Impressions of South Africa
and Eswatini, Lesotho and Maputo (Mozambique)
My family and I travelled extensively in South Africa while on posting in Lusaka and Maputo in the 1980s. A long time ago, and above all in a different South Africa than the one which was constituted in 1994 under the wise leadership of Nelson Mandela, who made total abstraction of his long years of political imprisonment and thus saved the country from a regime transition in bloodshed. In the face of all this, I can hardly call it a challenge to tie my pictures from the 1980s to contemporary comments and descriptions. Still, I do not find it easy to present this absolutely beautiful and fascinating country on this basis, for there is more to it than just acknowledging the name changes from Transvaal to Mpumalanga and the city of Uitenhage to Kariega. An entire society has been dramatically modified. In the midst of all this, history is important, the recent one as well as the more distant one. And recognising this is the bridge to make it all add up, and to present on this page a South Africa as, I think, it deserves to be presented: a country with splendid variations of nature, a fascinating older history and a tormented more recent past which has left a mixture of scars, expectations and hope. It is my personal hope that this report somehow succeeds in reflecting this mixture of perceptions, in tribute to a wonderful country with a place for all who live in it permanently, those who discover South Africa as travellers and those, like me, who hang on for an opportunity to renew their South Africa experience after having been away for too long. It will also be a chance to visit cities, coast lines and parks which unfortunately remained off my itineraries in the 1980s.

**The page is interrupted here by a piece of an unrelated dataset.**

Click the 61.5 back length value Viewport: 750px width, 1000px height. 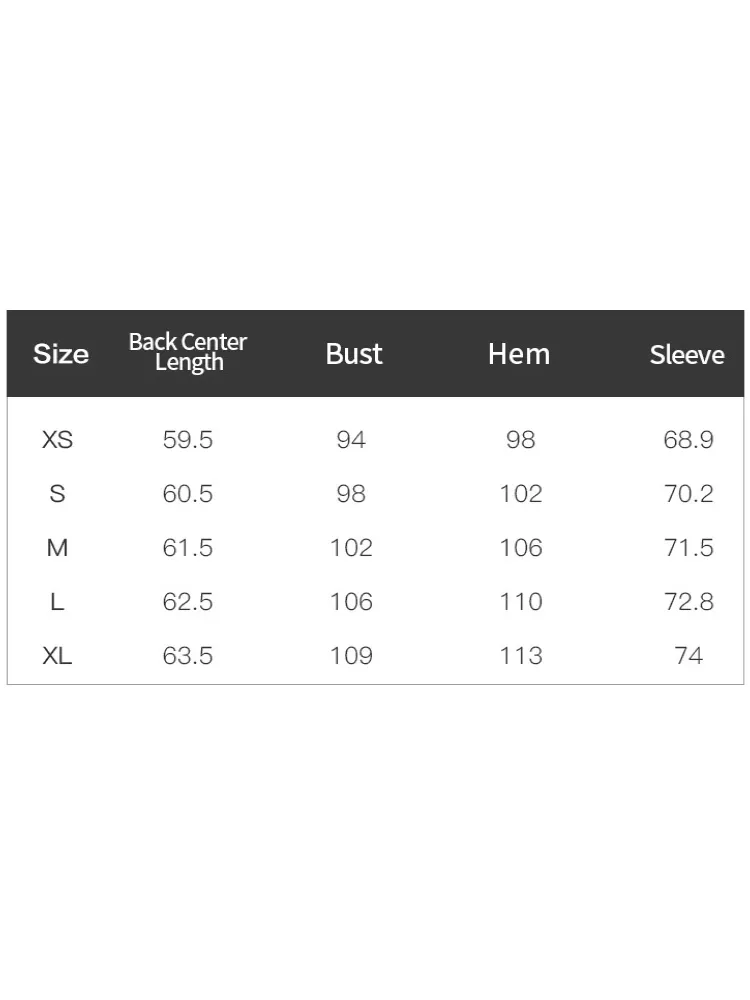(188, 548)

Given the proximity in Southern Africa, my passages in Eswatini, formerly Swaziland, Lesotho and the Mozambican capital of Maputo have also been included in this report, intertwined with chapters on South Africa in a geographically logic order, maximally integrated into an itinerary as if travelled by car.
* Scanned Slides 1983-1987
Before visiting the place of your choice:
Near Lobamba and the market town of Manzini, the Mantenga Falls are Eswatini's largest waterfall by volume. Here, the Lushushwane River tumbles over a rock shelf before cascading via a series of pools.